WORK INSTRUCTIONS: Pull out every line of the data below that contains the word "This", and list those lines unchanged.

= = = = = = =

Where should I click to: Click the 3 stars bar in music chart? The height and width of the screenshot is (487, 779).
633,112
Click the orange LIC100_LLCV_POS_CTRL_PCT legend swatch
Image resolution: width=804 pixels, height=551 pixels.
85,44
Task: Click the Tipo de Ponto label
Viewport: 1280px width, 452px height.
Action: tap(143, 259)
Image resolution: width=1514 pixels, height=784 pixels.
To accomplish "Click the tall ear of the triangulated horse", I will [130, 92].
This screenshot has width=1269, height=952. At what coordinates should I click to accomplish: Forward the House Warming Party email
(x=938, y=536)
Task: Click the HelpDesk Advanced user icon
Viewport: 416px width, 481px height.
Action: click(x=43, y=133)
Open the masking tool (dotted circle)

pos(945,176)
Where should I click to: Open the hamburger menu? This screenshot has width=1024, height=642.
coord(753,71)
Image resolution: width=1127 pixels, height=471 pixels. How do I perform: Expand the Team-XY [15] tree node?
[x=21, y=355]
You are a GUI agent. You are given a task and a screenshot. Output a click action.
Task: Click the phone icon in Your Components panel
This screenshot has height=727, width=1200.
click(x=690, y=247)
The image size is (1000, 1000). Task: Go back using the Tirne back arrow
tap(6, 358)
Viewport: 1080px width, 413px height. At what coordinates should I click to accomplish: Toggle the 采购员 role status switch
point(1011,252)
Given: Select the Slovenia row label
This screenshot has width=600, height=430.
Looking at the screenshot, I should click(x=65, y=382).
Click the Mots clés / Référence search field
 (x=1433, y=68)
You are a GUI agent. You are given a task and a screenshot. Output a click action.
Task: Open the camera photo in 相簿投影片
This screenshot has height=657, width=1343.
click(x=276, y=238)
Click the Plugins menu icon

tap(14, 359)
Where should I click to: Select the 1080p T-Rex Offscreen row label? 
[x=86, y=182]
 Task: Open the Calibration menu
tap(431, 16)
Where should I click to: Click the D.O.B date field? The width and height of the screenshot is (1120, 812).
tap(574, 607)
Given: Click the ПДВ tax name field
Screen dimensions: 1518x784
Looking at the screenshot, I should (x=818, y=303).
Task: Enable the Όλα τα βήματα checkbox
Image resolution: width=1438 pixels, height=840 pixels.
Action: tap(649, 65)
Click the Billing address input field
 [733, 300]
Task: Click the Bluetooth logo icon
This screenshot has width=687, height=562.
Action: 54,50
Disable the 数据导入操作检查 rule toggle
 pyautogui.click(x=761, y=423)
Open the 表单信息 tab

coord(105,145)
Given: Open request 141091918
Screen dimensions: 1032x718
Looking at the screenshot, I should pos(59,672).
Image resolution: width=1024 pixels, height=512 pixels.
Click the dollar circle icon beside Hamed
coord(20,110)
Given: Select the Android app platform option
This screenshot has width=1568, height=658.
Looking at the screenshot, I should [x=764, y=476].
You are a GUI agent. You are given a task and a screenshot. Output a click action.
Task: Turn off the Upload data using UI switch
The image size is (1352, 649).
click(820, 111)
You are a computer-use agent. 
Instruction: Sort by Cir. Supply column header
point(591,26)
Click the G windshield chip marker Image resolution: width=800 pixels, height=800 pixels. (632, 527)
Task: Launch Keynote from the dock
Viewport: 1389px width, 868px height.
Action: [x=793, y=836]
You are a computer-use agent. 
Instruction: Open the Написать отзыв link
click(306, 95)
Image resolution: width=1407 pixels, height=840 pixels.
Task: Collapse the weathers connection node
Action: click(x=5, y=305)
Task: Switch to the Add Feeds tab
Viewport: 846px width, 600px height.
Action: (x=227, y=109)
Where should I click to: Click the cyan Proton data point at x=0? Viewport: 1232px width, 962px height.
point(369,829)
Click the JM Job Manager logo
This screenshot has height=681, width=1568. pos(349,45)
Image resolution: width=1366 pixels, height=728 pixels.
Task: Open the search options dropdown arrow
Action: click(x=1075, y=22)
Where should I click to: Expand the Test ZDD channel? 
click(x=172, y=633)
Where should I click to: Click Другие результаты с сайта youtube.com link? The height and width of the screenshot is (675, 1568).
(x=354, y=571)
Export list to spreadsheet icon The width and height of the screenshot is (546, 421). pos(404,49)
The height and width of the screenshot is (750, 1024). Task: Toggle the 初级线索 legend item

= = = = = = =

THE ANSWER:
This screenshot has width=1269, height=952. At what coordinates should I click to accomplish: Forward the House Warming Party email
Where should I click to: Open the hamburger menu? This screenshot has width=1024, height=642.
This screenshot has height=727, width=1200.
This screenshot has width=600, height=430.
This screenshot has height=657, width=1343.
This screenshot has width=687, height=562.
This screenshot has width=1568, height=658.
This screenshot has height=681, width=1568. pos(349,45)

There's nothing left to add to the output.